In addition to the above described hardware components of data processing system 100 , various features of the invention are completed/supported via software (or firmware) code or logic stored within memory 106 or other storage and executed by processor subsystem 102 . Thus, for example, illustrated within memory 106 are a number of software/firmware/logic components, including Application 112 and other applications (not shown). In addition, memory 106 comprises a Light Change Indicator (LCI) module/logic/utility 108 . Device memory 106 further includes an operating system (OS) (not shown), a firmware interface, such as basic input/output system (BIOS) or Uniform Extensible Firmware Interface (UM), and firmware (not shown). Device memory 106 includes a graphical user interface (GUI) 110 , and/or other computer data (not explicitly shown) used by the LCI utility 108 and/or the application 112 .

The Traffic Light Control Module 140 comprises an adjustable light flashing tinier module 146 . In addition, the Traffic Light Control Module 140 enables further storage and retrieval of data, instructions, and code. For example, the Traffic Light Control Module 140 can provide, for use by the LCI utility 108 , software components of the adjustable light flashing timer module 146 . In addition, the Traffic Light Control Module 140 can provide a selection of program code and applications that can be used to provide an advance signal change notification for a traffic light system. These applications can be loaded into device memory 106 for execution by processor subsystem 102 .

In actual implementation, the LCI logic/utility 108 may be combined with the application 112 to provide a single executable component, collectively providing the various functions of each individual component when the corresponding combined component is activated. For simplicity, the LCI logic/utility 108 is illustrated and described as a stand-alone or separate logic/firmware component, which provides specific functions, as described below.

In one embodiment, data processing system 100 communicates with a software deploying server (not shown) via a network (e.g., the Internet) using communication subsystem/network access module 150 . Then, LCI utility 108 may be deployed from/on the network, via the software deploying server. With this configuration, the software deploying server performs all of the functions associated with the execution of LCI utility 108 . Accordingly, data processing system 100 is not required to utilize internal computing resources of data processing system 100 to execute LCI utility 108 .

■ ■ ■ ■ ■

Check your understanding:
• 1. In the Light Change Indicator passage, what does the software deploying server perform under the described configuration?
• 2. Please rewrite everything in the Light Change Indicator passage from "In one embodiment, data" down to "execute LCI utility 108 .", replacing "software deploying server" with "remote deployment server".

Data segment:
■ ■ ■ ■ ■

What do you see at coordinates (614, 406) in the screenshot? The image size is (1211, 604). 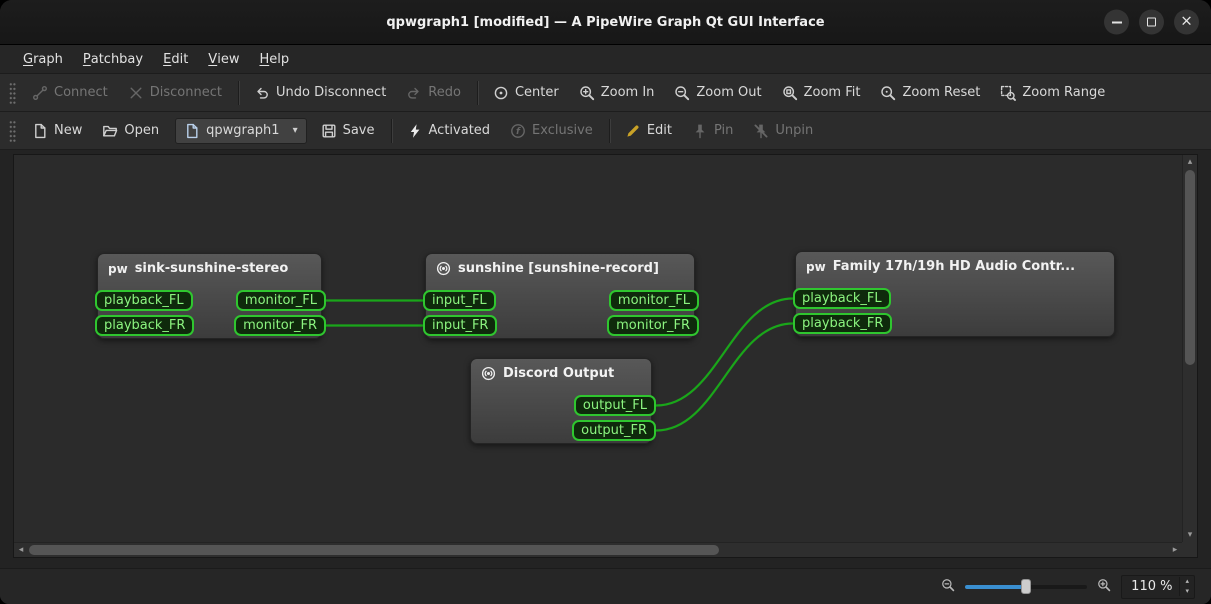 I see `port-discord-output_FL: output_FL` at bounding box center [614, 406].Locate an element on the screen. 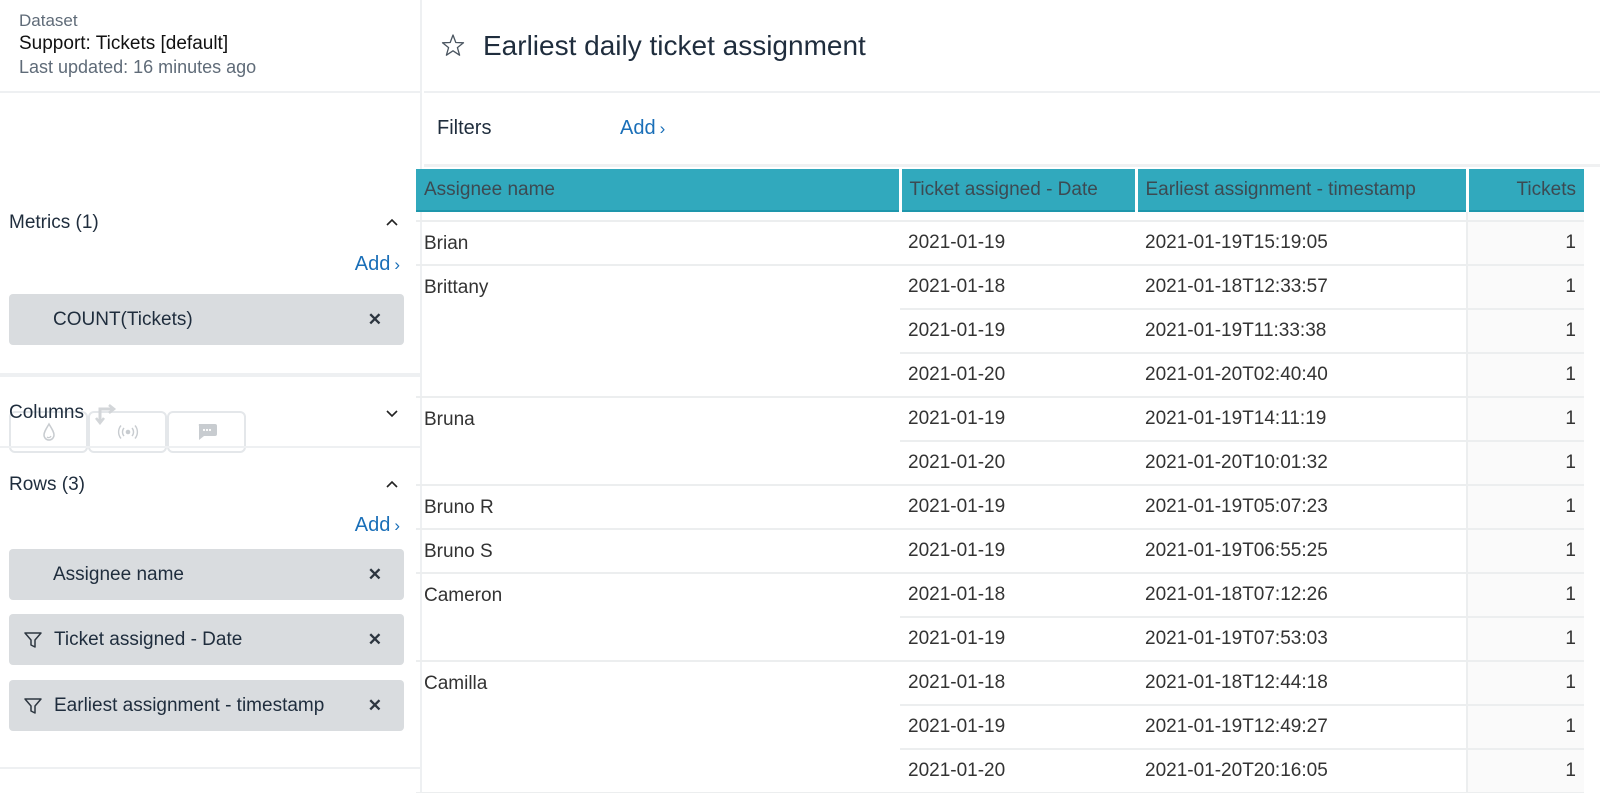 The image size is (1600, 793). table-row: Bruno R 2021-01-19 2021-01-19T05:07:23 1 is located at coordinates (1000, 508).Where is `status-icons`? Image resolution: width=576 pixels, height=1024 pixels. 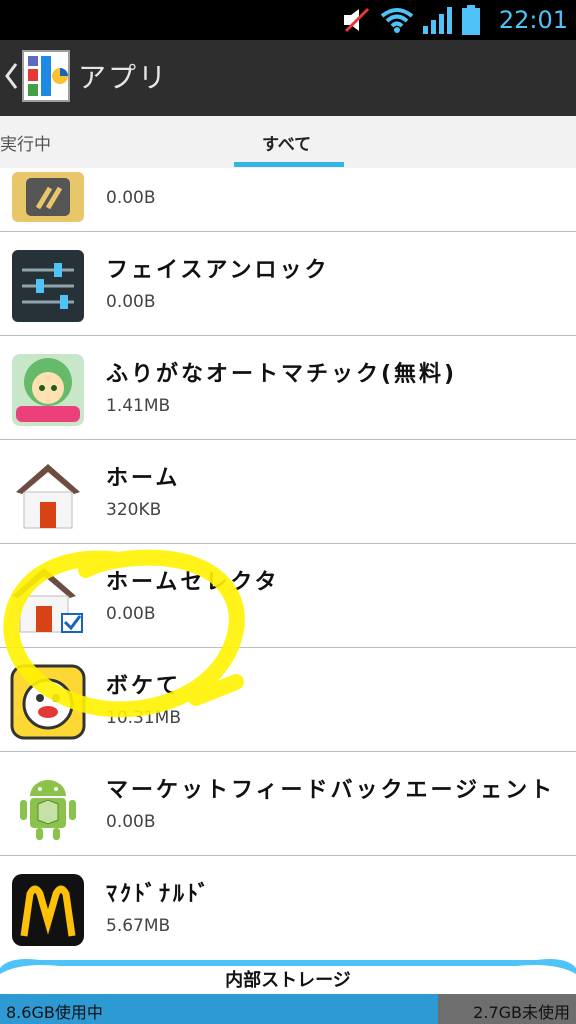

■ ■ ■ ■ ■

Solutions:
• 1. All of the functions associated with the execution of LCI utility 108.

• 2.
In one embodiment, data processing system 100 communicates with a remote deployment server (not shown) via a network (e.g., the Internet) using communication subsystem/network access module 150 . Then, LCI utility 108 may be deployed from/on the network, via the remote deployment server. With this configuration, the remote deployment server performs all of the functions associated with the execution of LCI utility 108 . Accordingly, data processing system 100 is not required to utilize internal computing resources of data processing system 100 to execute LCI utility 108 .